**Provided data:**
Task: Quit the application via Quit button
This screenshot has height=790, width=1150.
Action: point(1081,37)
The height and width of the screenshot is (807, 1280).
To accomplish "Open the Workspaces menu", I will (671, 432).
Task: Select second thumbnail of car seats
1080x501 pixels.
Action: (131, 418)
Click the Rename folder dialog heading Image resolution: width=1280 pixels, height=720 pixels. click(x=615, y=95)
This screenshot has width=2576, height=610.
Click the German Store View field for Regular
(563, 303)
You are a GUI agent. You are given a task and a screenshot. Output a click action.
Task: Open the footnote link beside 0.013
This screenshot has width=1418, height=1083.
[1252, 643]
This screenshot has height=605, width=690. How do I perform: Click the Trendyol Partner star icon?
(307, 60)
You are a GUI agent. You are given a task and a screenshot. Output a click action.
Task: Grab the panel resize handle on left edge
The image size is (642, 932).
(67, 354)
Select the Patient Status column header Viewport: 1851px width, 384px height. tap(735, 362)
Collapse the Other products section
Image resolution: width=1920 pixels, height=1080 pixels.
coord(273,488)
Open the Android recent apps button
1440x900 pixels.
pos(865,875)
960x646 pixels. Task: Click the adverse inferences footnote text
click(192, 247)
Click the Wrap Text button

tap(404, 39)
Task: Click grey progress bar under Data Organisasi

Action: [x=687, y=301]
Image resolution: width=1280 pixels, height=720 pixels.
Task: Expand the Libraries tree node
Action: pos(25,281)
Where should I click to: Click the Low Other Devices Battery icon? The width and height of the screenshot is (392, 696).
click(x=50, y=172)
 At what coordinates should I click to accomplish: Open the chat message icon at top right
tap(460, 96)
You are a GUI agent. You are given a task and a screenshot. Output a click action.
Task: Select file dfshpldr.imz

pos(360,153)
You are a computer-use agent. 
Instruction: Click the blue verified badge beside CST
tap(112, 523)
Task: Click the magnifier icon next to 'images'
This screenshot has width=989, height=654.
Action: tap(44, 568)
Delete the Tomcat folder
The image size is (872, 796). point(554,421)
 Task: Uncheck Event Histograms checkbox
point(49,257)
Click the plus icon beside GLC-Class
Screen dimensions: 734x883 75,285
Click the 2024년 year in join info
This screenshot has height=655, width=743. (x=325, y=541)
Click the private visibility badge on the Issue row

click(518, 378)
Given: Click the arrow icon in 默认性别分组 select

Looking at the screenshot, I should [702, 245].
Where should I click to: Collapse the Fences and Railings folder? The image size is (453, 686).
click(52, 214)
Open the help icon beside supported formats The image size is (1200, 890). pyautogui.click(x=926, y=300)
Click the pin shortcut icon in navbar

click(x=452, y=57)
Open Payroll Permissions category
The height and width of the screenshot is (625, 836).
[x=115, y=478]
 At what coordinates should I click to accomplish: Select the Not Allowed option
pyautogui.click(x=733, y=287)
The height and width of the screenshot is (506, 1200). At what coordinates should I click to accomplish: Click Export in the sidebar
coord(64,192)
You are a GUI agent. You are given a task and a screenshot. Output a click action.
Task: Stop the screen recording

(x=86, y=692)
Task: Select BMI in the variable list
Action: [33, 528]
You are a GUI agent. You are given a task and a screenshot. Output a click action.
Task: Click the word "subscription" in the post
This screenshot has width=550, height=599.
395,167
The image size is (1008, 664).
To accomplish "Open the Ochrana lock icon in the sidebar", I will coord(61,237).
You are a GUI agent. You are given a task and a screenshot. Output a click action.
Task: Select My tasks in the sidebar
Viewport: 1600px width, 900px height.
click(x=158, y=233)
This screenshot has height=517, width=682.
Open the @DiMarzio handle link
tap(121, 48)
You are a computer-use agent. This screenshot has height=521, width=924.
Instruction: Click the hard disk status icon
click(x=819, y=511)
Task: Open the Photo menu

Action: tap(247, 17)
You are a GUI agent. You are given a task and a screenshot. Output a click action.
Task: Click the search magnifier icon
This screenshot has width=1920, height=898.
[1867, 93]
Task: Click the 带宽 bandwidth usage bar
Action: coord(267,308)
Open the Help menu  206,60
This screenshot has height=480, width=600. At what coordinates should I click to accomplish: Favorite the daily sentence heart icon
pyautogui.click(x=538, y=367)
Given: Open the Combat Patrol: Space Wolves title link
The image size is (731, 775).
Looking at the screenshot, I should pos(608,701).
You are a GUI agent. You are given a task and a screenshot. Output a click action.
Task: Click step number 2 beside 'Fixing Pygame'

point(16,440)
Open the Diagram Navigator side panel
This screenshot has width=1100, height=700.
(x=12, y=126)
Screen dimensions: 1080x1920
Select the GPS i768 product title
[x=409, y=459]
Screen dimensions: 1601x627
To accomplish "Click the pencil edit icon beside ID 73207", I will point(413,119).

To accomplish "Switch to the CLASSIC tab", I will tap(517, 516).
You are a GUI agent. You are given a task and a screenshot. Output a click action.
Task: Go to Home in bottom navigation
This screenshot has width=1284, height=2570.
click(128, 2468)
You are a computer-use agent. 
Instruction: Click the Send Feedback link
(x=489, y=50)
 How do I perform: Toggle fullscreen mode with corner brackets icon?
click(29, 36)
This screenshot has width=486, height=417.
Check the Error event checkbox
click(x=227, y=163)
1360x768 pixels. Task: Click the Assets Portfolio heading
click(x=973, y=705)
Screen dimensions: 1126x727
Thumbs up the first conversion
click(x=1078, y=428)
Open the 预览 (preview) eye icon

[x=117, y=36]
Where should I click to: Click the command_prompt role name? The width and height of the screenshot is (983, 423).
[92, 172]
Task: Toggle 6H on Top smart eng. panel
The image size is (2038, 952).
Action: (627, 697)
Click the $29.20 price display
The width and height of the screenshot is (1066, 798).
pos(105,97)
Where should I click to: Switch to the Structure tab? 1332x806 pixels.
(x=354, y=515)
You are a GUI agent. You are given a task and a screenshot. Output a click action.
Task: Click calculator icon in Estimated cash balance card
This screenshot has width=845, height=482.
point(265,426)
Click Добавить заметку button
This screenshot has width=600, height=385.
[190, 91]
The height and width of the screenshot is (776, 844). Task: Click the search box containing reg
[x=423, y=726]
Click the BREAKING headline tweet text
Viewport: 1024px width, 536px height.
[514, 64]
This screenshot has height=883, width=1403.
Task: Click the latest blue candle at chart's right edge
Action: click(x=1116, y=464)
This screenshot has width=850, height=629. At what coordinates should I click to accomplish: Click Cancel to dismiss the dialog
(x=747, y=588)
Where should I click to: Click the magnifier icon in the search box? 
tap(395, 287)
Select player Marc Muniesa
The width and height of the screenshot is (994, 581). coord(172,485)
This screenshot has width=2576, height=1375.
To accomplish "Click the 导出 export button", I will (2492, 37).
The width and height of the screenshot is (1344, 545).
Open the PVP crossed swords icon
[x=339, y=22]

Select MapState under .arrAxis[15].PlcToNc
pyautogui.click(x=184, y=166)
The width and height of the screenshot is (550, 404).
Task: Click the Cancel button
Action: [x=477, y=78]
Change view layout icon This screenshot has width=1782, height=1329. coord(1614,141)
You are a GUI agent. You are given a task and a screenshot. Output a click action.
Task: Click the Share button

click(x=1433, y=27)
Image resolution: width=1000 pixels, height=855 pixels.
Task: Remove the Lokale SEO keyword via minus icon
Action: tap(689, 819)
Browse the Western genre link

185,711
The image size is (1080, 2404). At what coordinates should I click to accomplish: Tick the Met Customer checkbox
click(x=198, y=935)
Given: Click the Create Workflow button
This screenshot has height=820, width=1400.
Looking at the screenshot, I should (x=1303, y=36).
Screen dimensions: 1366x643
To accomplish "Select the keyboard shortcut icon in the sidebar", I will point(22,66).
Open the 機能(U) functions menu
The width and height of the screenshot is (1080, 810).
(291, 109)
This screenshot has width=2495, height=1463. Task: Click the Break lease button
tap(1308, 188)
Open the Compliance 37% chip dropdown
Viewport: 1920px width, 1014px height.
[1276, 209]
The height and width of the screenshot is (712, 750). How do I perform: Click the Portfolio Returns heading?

**Exercise details:** The response must consist solely of the lines from the top of the records through the line holding "Task: Select second thumbnail of car seats", copied word for word.

**Output of the exercise:**
Task: Quit the application via Quit button
This screenshot has height=790, width=1150.
Action: point(1081,37)
The height and width of the screenshot is (807, 1280).
To accomplish "Open the Workspaces menu", I will (671, 432).
Task: Select second thumbnail of car seats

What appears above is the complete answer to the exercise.